Don't be conned by the Democratic partisans, though. McConnell is not a hypocrite. To be a hypocrite, you have to say one thing but mean something else. McConnell means exactly what he says, to wit: There are two standards. One for his party. One for the other. If today one thing works for him, so be it. If tomorrow the same thing doesn't, so be it. Being a hypocrite requires having some degree of dedication to moral consistency. McConnell has no such dedication. Never did.
This is not to praise him, mind you. Elizabeth Warren was entirely correct in asking Wednesday, "Are we hostage to Republicans who are threatening to blow up a part of the economic system because they want to do that for politics?" We should be asking that question. We should be denouncing the GOP for playing chicken with something as important as the full faith and credit of the United States government. But to answer the question: Yes, "we" are hostage to the Republicans.

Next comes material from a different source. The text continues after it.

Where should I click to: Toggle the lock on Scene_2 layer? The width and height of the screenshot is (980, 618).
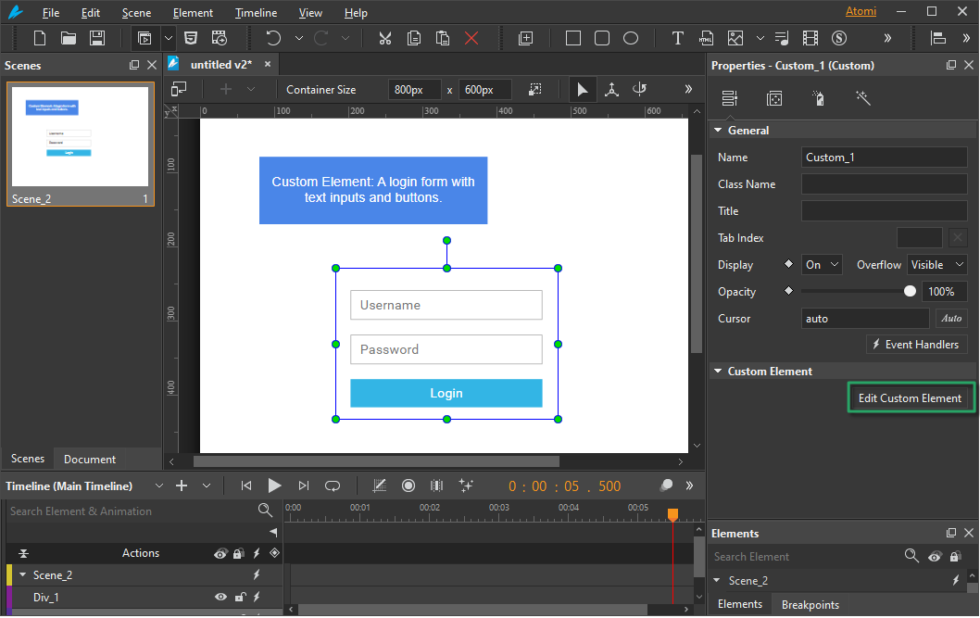237,575
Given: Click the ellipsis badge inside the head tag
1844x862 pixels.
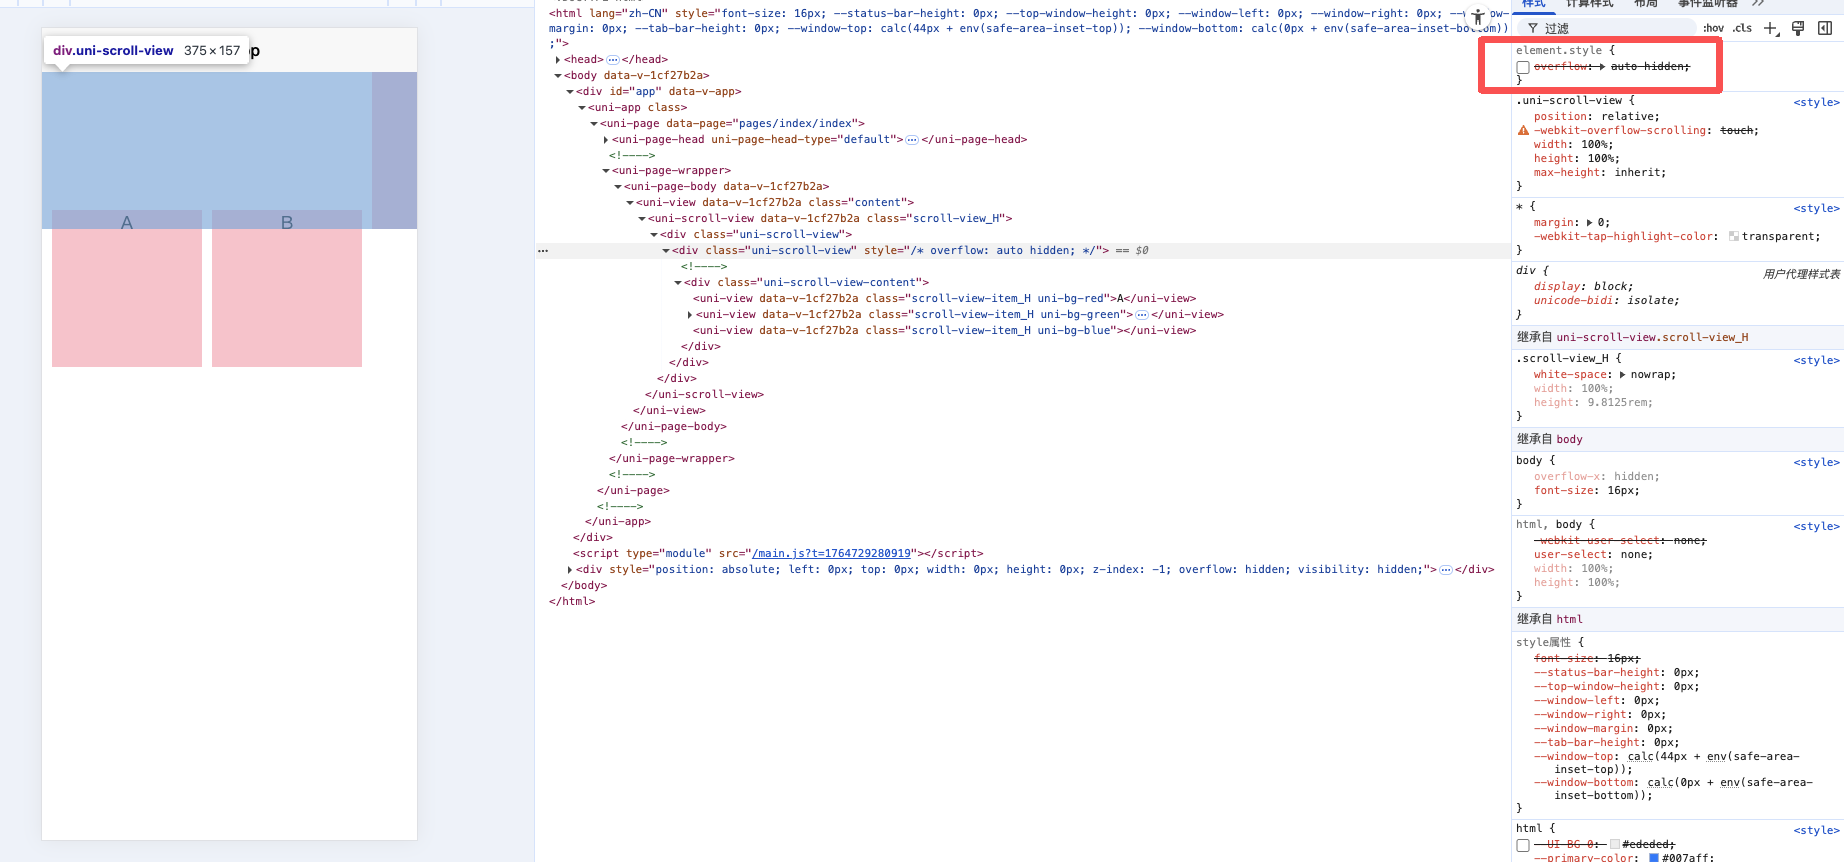Looking at the screenshot, I should pos(613,60).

The Republicans want the cap lifted. They know what the stakes are. They know the Democrats know, too. Failing to lift it is unthinkable. The Republicans also know they aren't going to win in the end. The Democrats can't get 60 voters on account of the GOP filibuster, but they can raise the cap using a process called reconciliation. (That requires a simple majority. Kamala Harris would be the tie-breaker.) There are only so many times they can use reconciliation, though. McConnell may be forcing the Democrats to use them all up before they get their act together to pass the president's big spending bills.
But the Republicans' short-term accomplishment is raking the Democrats over the hot coals of public humiliation. Why do I say that? Warren and the Democrats are not powerless. They could neutralize McConnell's advantage any time they wanted to. They are choosing not to use the power they have. They are instead complaining about the fact that Mitch McConnell is a terrible human being. Blaming him only serves to distract us from the real issue of the debt-ceiling story.

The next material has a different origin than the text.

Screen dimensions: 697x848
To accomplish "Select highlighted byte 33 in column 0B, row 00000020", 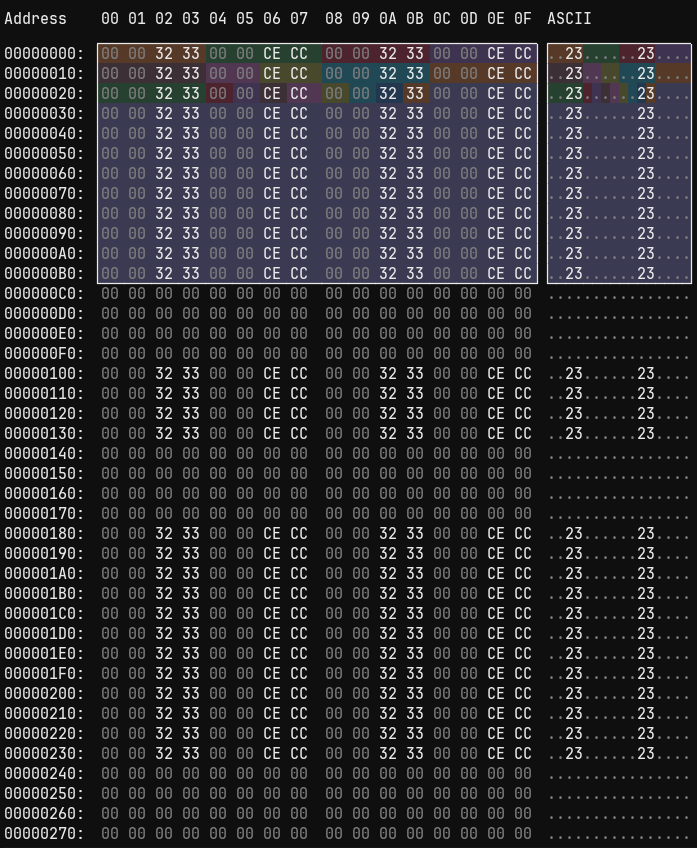I will [415, 94].
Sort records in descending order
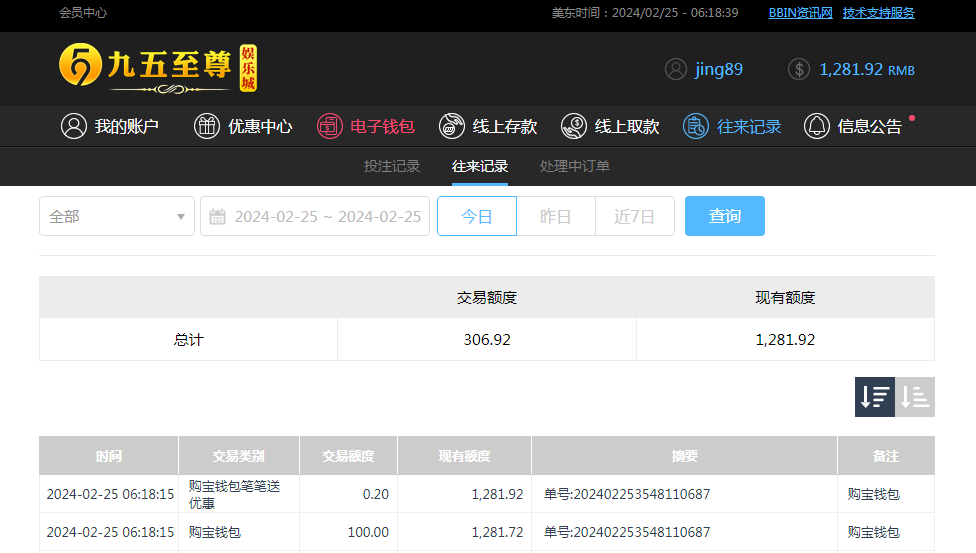 tap(875, 397)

Of course I'm talking about the filibuster. The Senate rule requiring bills to reach 60 votes is why the Republicans are able to jam the Democrats. The Democrats could reform the filibuster any time. It takes 51 votes to change a rule. But a few of the Democrats, namely Joe Manchin, don't want to touch it. They have their reasons, but the outcome of holding on to the rule is standing by while your party is raked over the hot coals of public humiliation. Are "we" hostage to the Republicans? Kinda. Mostly the Democrats are hostage to themselves.

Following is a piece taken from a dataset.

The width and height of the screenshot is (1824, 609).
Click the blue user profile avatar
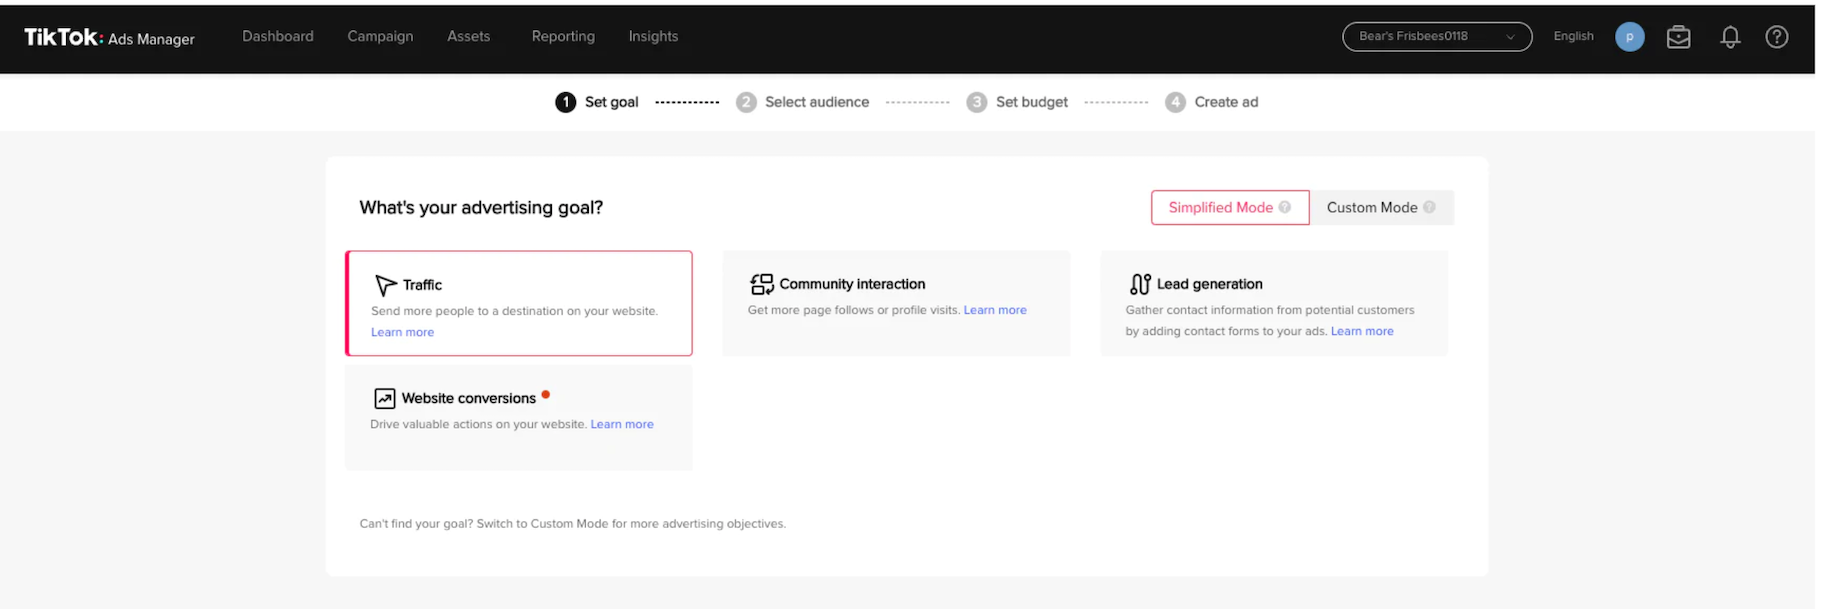click(x=1629, y=37)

Manchin isn't the only Senate Democrat to stand by the filibuster. He is the most vocal, though, about the need for bipartisanship and about the filibuster forcing it to happen. This has always been nonsense, but the Republicans jamming the Democrats on the debt ceiling using the filibuster proves it. And it proves something else. Why would anyone want bipartisanship with people who not only play chicken with something as important as the full faith and credit of the United States government, but also rake you over the hot coals of public humiliation?
Manchin and the other Democrats who stand by the filibuster as-is seem indifferent to most arguments for reform, but perhaps they'd be more receptive to appeals to their pride: Do we really want to keep surrendering to the hostage takers for the sake of a rule? The answer might be yes, but we won't know until someone asks.